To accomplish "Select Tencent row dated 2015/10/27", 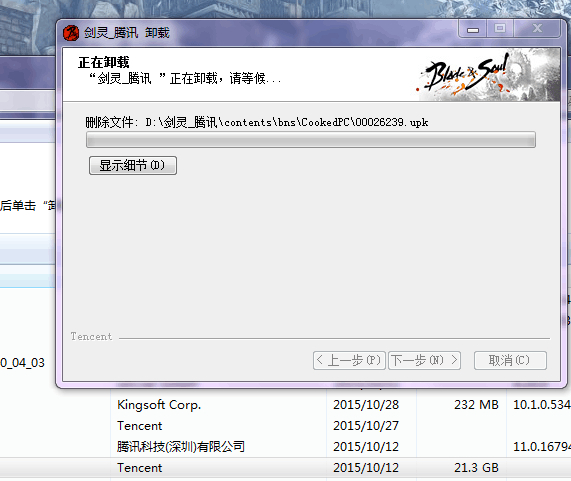I will tap(286, 426).
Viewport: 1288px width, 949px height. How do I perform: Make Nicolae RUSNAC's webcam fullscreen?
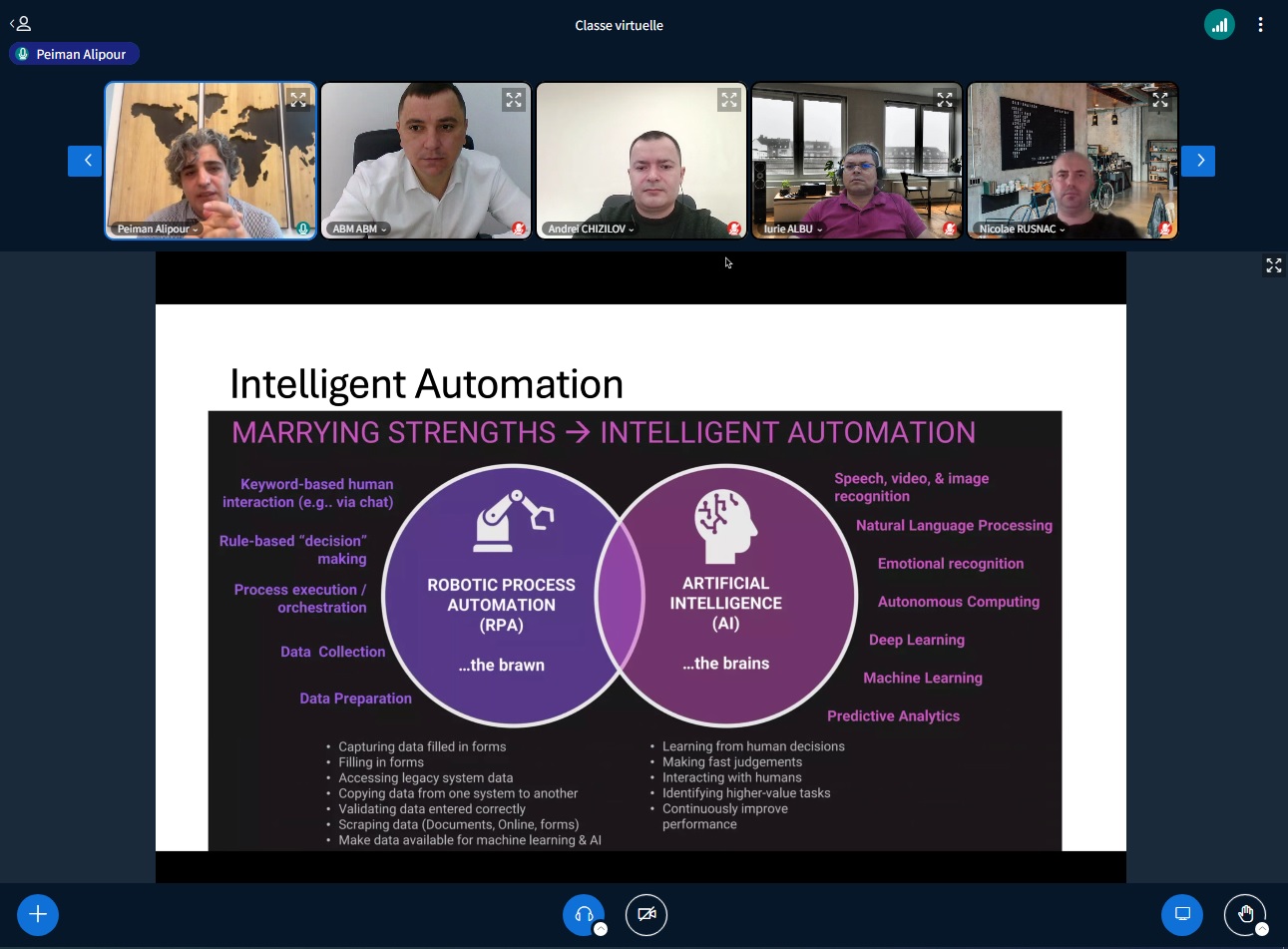click(x=1160, y=99)

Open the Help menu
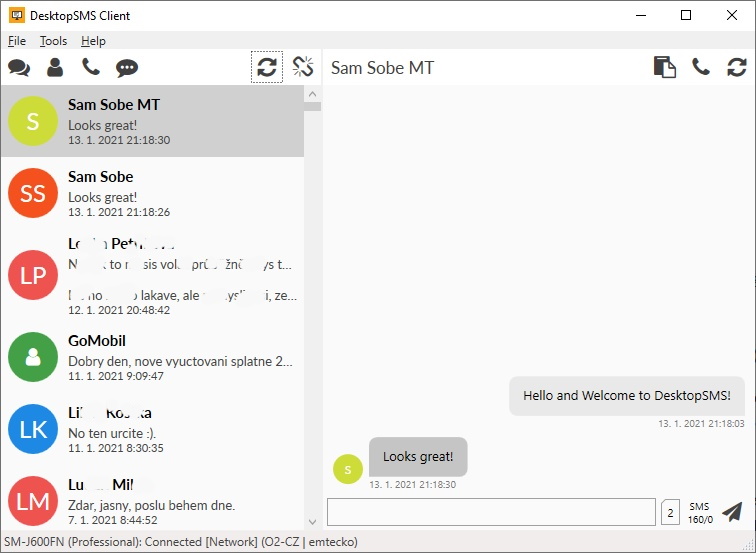pyautogui.click(x=93, y=41)
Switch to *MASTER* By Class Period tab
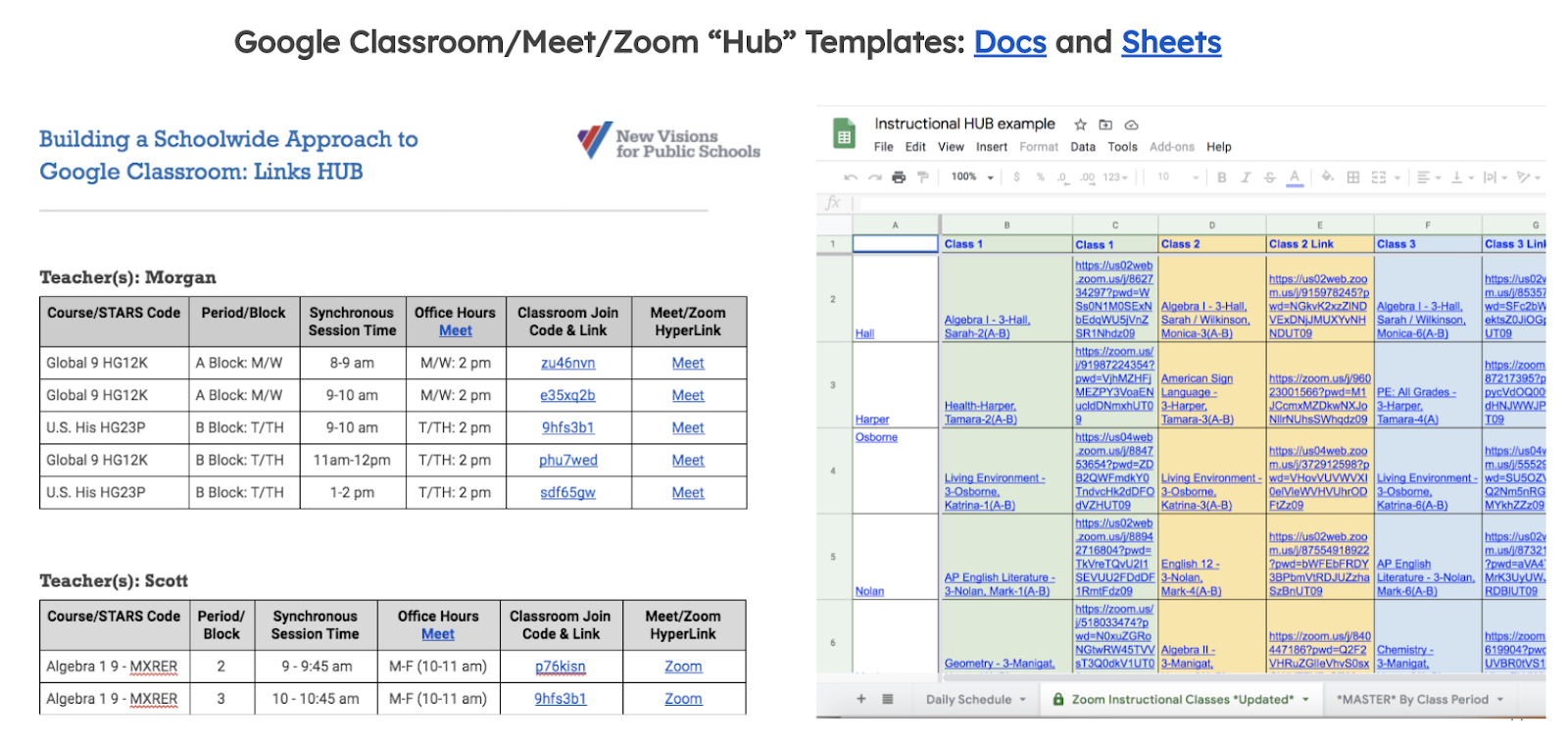 (x=1411, y=700)
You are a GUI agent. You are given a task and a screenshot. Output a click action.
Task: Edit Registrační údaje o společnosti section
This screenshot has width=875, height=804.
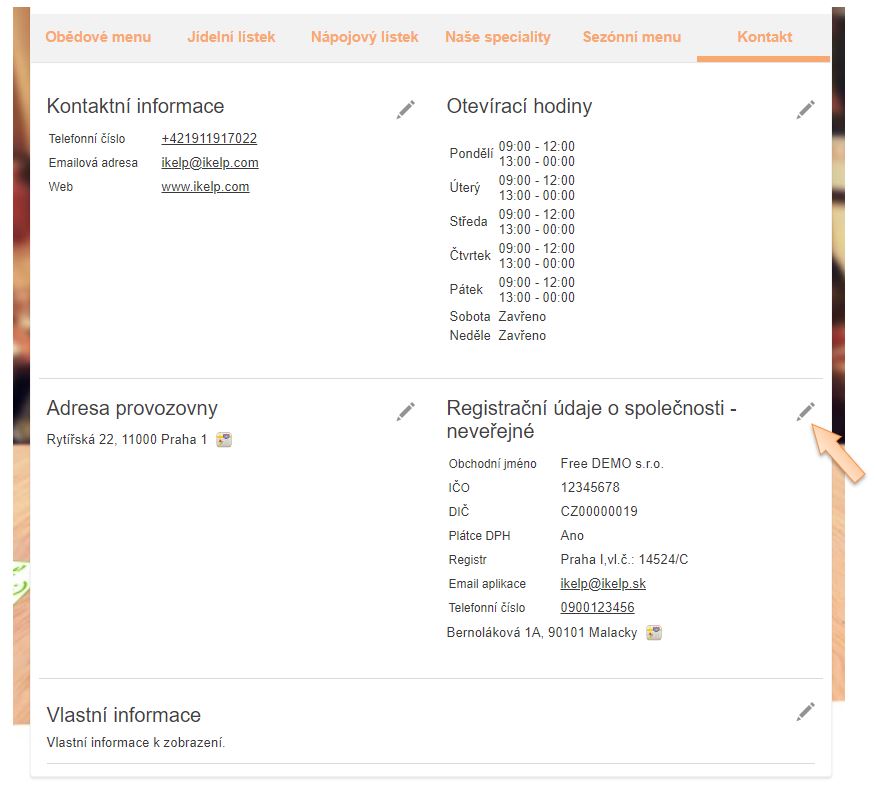tap(805, 411)
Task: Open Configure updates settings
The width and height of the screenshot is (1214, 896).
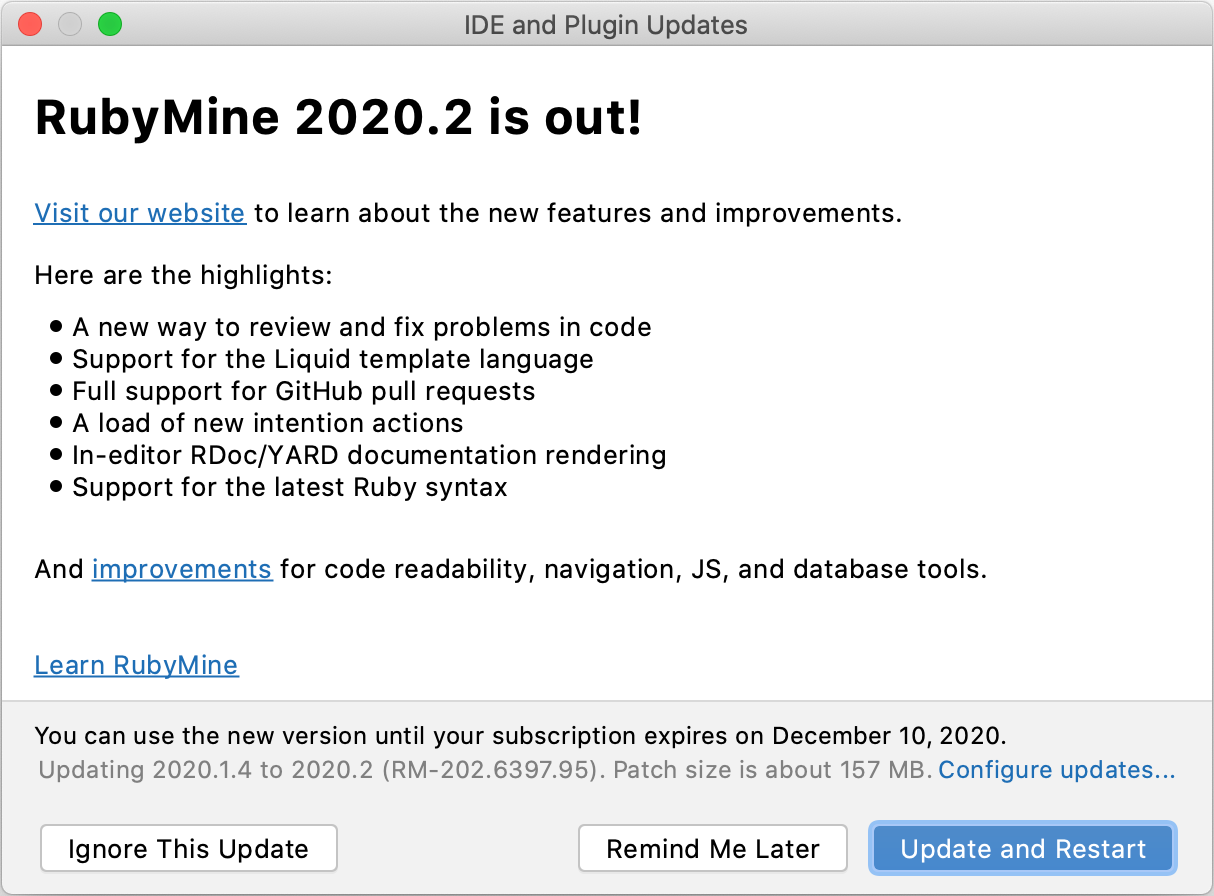Action: [x=1055, y=770]
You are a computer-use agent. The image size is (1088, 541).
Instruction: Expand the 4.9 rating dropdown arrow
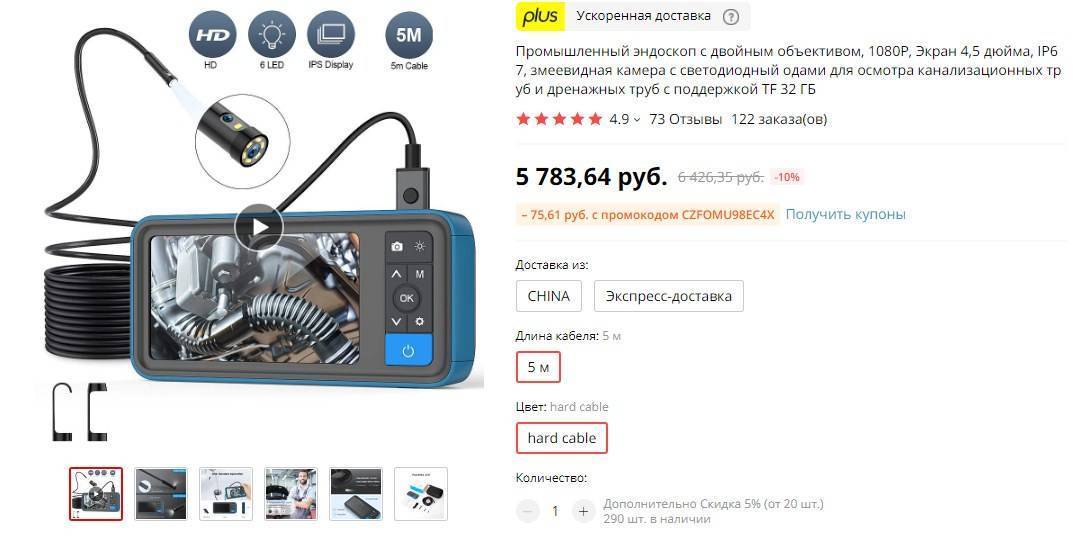pos(637,120)
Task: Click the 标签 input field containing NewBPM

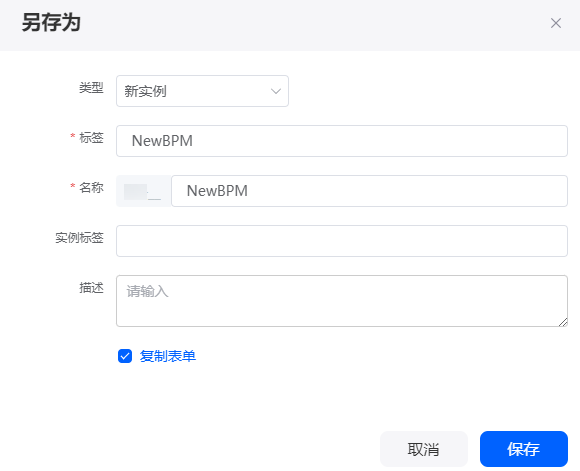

--------

Task directions:
Starting with the line that contains "Task: Open Configure updates settings" and ending with the last line of the material, every line must be written out exactly; no other lines and no pictures are wanted.

Answer box:
Task: Open Configure updates settings
The width and height of the screenshot is (1214, 896).
Action: [x=1055, y=770]
You are a computer-use agent. The image size is (1088, 541).
Instruction: Expand the 4.9 rating dropdown arrow
pos(637,120)
Task: Click the 标签 input field containing NewBPM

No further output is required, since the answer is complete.